*** Opening of RECORDS TO USE ***

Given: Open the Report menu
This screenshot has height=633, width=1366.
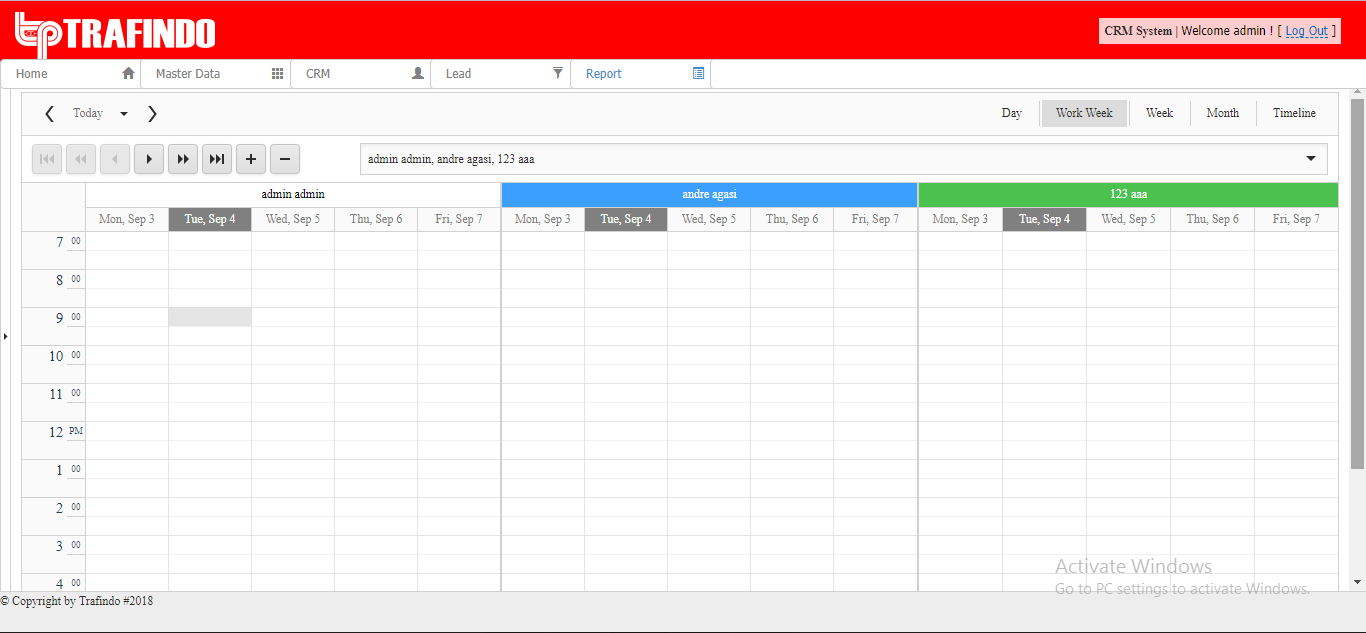Looking at the screenshot, I should click(640, 74).
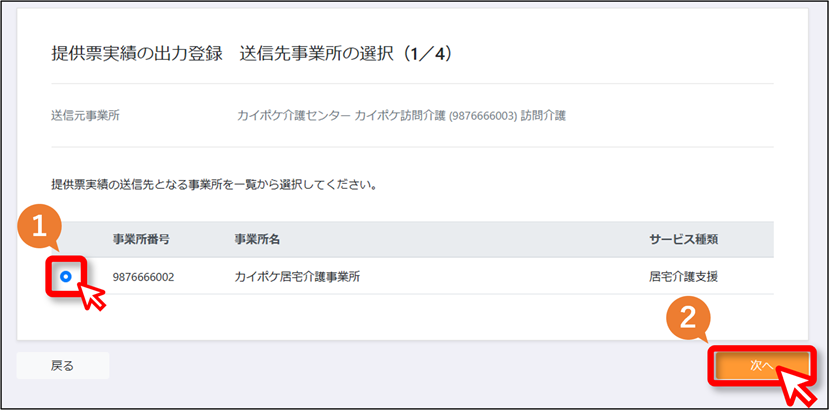Click the 事業所番号 column header
830x410 pixels.
[x=141, y=239]
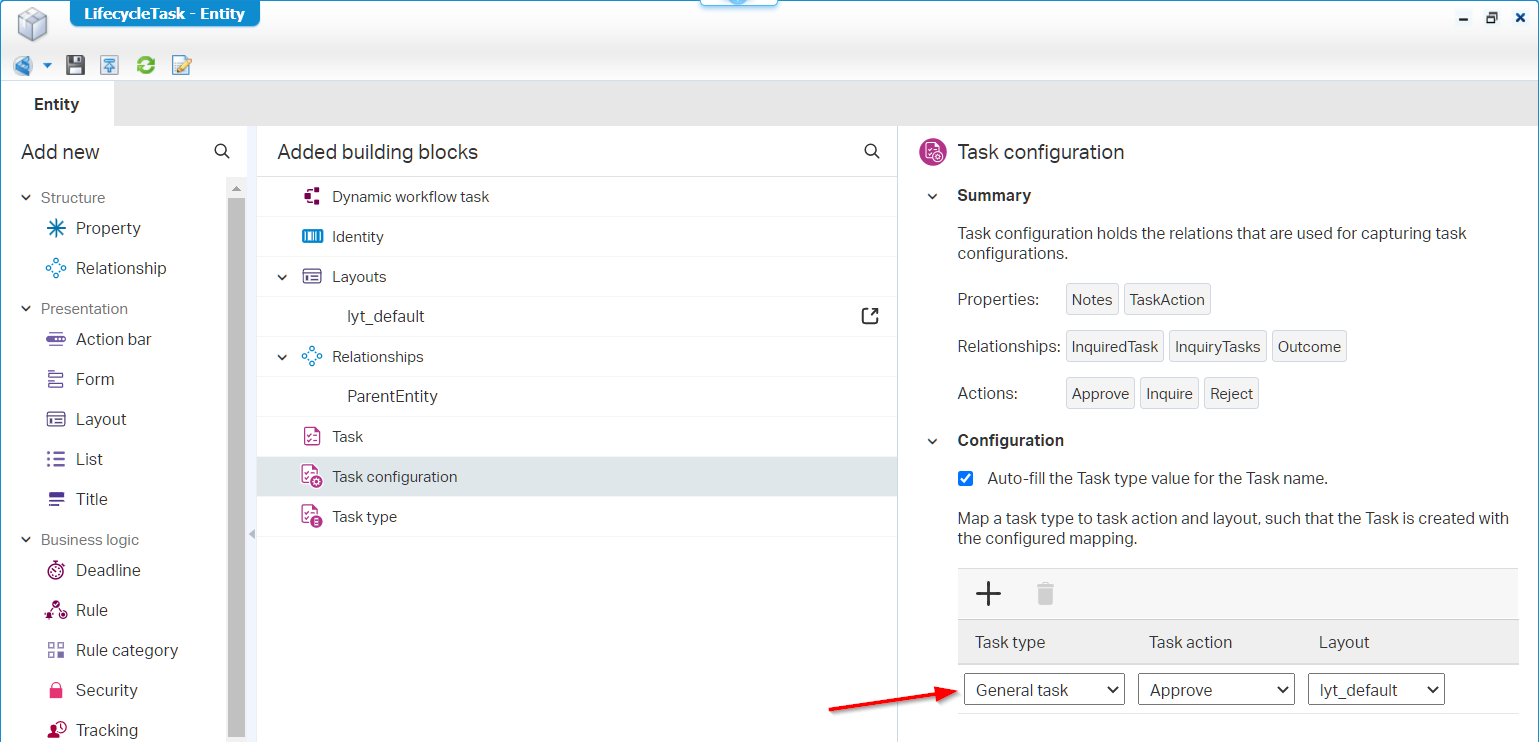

*** Close of RECORDS TO USE ***

Every line above should be copied exactly, apart from any pictures.

Given: Open the Report menu
This screenshot has height=633, width=1366.
Looking at the screenshot, I should click(640, 74).
Click the 事業所番号 column header
830x410 pixels.
[x=141, y=239]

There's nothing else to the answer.